The pension status of S&P 500 companies improved significantly last year as a result of the bull market, according to Standard and Poor’s.

The preliminary review of the 2006 Pensions & Other Post Employment Benefits Report—to be released in June—shows that defined benefit plans were US$36.4 billion underfunded for 2006, a considerable improvement from the $140.4 billion underfunded position of 2005.

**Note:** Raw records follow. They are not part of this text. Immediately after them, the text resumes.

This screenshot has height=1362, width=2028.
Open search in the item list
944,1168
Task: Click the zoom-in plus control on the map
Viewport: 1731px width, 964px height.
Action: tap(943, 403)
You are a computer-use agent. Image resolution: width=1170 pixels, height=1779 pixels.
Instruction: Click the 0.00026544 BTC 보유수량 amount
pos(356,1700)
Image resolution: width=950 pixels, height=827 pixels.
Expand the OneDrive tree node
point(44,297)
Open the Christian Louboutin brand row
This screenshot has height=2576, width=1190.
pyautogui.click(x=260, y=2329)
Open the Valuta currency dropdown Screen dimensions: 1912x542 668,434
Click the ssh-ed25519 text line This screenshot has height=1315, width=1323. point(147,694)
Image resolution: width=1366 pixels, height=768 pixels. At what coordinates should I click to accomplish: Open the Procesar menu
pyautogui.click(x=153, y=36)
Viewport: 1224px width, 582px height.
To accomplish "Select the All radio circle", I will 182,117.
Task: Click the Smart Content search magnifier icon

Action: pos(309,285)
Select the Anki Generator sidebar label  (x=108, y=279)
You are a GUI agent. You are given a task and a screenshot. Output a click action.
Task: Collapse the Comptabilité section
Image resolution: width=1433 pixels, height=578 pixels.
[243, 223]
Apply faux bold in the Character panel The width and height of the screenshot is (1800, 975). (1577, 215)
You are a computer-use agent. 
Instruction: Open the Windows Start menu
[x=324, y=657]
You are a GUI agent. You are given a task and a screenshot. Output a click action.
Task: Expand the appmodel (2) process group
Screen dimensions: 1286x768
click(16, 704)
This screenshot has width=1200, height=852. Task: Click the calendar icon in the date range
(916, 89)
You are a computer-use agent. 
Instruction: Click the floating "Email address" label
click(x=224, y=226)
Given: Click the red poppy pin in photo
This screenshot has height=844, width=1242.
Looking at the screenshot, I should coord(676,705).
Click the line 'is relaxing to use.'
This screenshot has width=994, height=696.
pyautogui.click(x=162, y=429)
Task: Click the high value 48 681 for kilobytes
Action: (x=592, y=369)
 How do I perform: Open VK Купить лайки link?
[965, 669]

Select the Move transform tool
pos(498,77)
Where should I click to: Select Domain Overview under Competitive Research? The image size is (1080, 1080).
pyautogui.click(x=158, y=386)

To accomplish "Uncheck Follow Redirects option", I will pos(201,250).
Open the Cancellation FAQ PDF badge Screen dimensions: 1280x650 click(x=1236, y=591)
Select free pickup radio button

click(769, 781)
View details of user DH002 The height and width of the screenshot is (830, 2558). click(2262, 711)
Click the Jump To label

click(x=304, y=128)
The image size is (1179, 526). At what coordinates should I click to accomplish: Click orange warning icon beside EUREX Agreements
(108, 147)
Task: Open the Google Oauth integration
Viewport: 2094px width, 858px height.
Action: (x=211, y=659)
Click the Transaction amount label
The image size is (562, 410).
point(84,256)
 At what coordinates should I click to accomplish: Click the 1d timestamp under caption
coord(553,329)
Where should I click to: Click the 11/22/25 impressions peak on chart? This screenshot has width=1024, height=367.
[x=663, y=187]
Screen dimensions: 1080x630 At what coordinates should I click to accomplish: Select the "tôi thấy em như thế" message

Funding improved to 97.5% last year from 90.4% in 2005, but remains far below the 128.2% level in 1999. Fully funded plans increased to 82 in 2006 from 47 in the previous year.

“At this point, pensions are expected to improve in both their funding status and evaluation ratios,” says Howard Silverblatt, senior index analyst at S&P and author of the report. “Based on our projections, we expect to see 2007 pensions to be fully funded on an aggregate basis by year-end.”

However, the situation for other post employment benefits(OPEB)is not as bright. Within the index, 307 firms had OPEB obligations and only four of those companies were fully funded.

OPEB obligations were underfunded by $292.2 billion last year, a slight improvement from 2005’s $320.9 billion in underfunding. Funding status improved to 24.0% in 2006 from 22.1% in the previous year.

Companies have continued to reduce benefits by capping their annual contribution, he says. “As a post-retirement benefit, medical coverage now has to be put on the endangered species list.”